==== DATA IN THIS EXERCISE
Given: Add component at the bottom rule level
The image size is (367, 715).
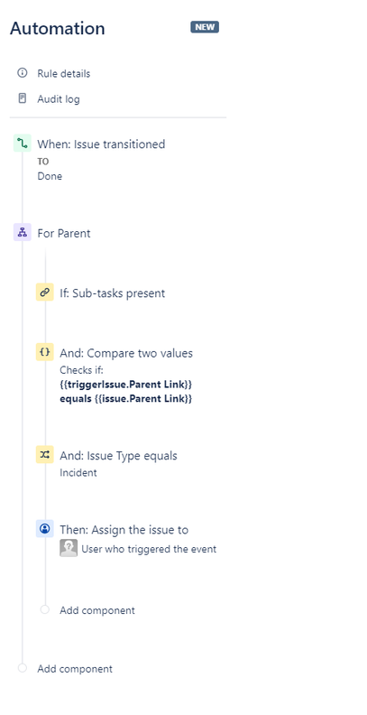Looking at the screenshot, I should pyautogui.click(x=75, y=669).
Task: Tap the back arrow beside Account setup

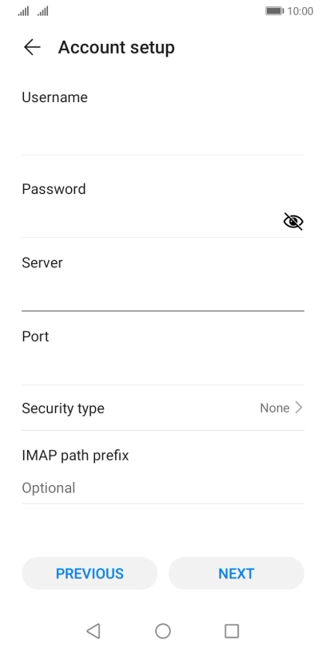Action: pyautogui.click(x=32, y=47)
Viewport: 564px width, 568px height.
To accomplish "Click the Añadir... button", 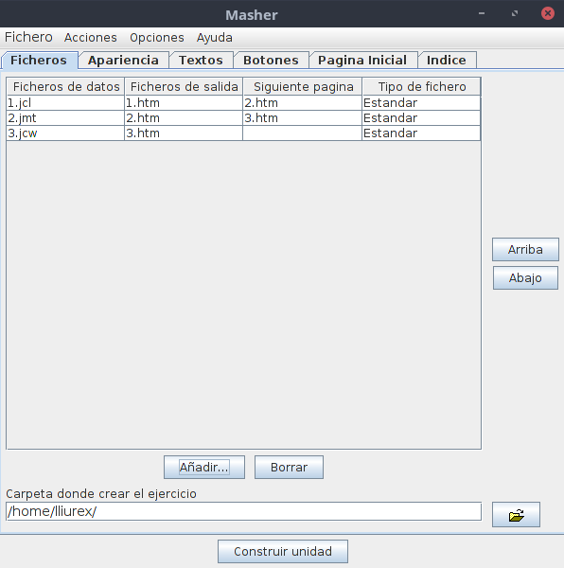I will point(204,468).
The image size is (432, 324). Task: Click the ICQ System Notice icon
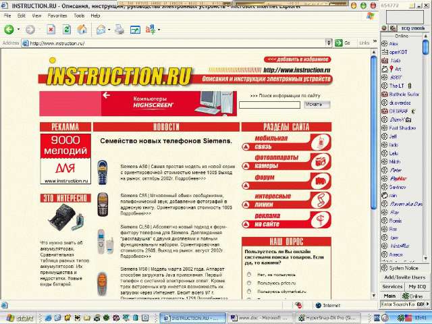pos(384,268)
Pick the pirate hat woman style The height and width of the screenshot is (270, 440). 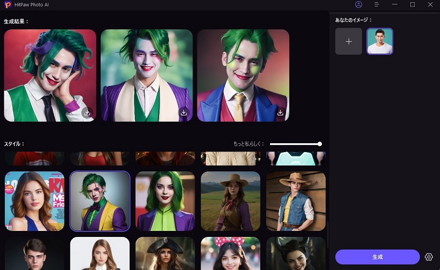pos(165,253)
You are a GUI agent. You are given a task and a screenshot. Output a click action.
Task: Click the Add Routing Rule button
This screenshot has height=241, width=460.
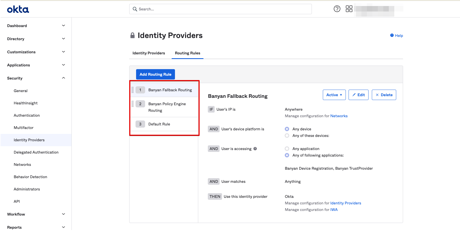155,74
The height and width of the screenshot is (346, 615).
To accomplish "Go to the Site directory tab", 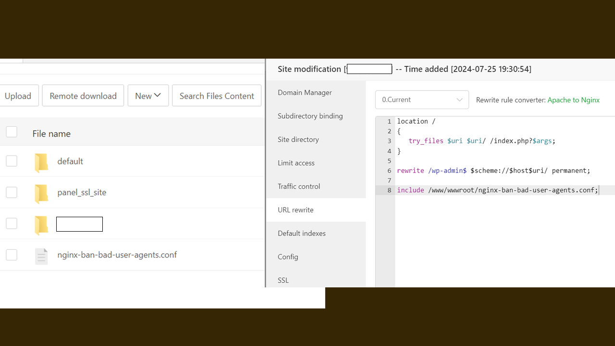I will (298, 139).
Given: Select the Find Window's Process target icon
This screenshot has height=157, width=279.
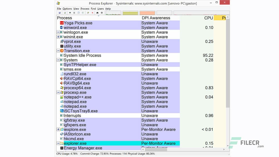Looking at the screenshot, I should pyautogui.click(x=102, y=13).
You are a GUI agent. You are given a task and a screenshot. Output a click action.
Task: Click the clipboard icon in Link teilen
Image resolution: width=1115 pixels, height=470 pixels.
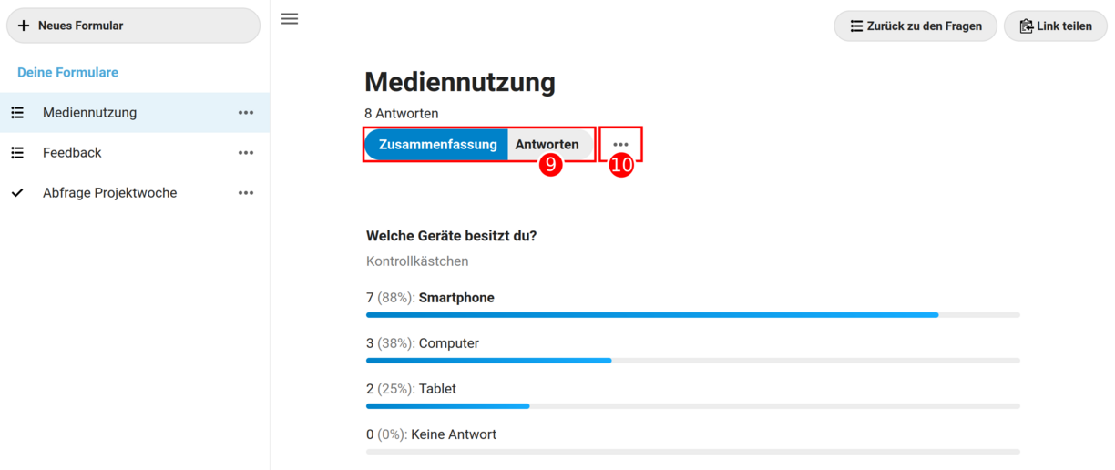click(1026, 26)
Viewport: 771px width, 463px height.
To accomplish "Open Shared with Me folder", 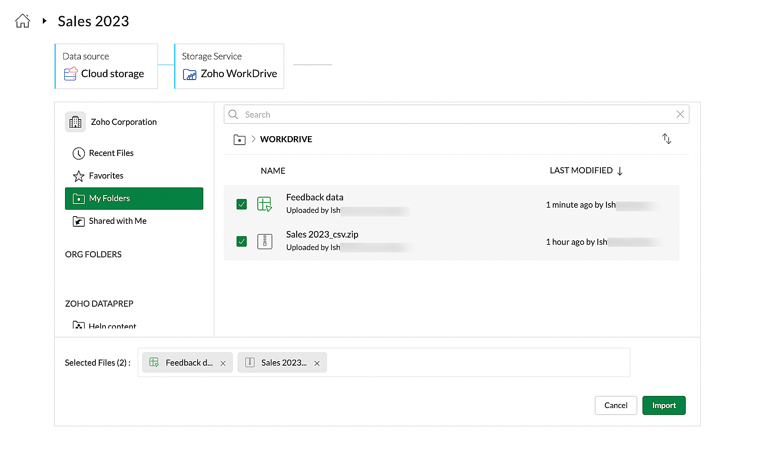I will pos(117,221).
========
• **TASK GOAL**: Exactly as they stand, set down the lines from the start of the material through the line with "Viewport: 564px width, 568px height.", both ends included, omitting the pictures.

• **TASK RESPONSE**:
Given: Add component at the bottom rule level
The image size is (367, 715).
Looking at the screenshot, I should pyautogui.click(x=75, y=669).
Task: Tap the back arrow beside Account setup

Action: pyautogui.click(x=32, y=47)
Viewport: 564px width, 568px height.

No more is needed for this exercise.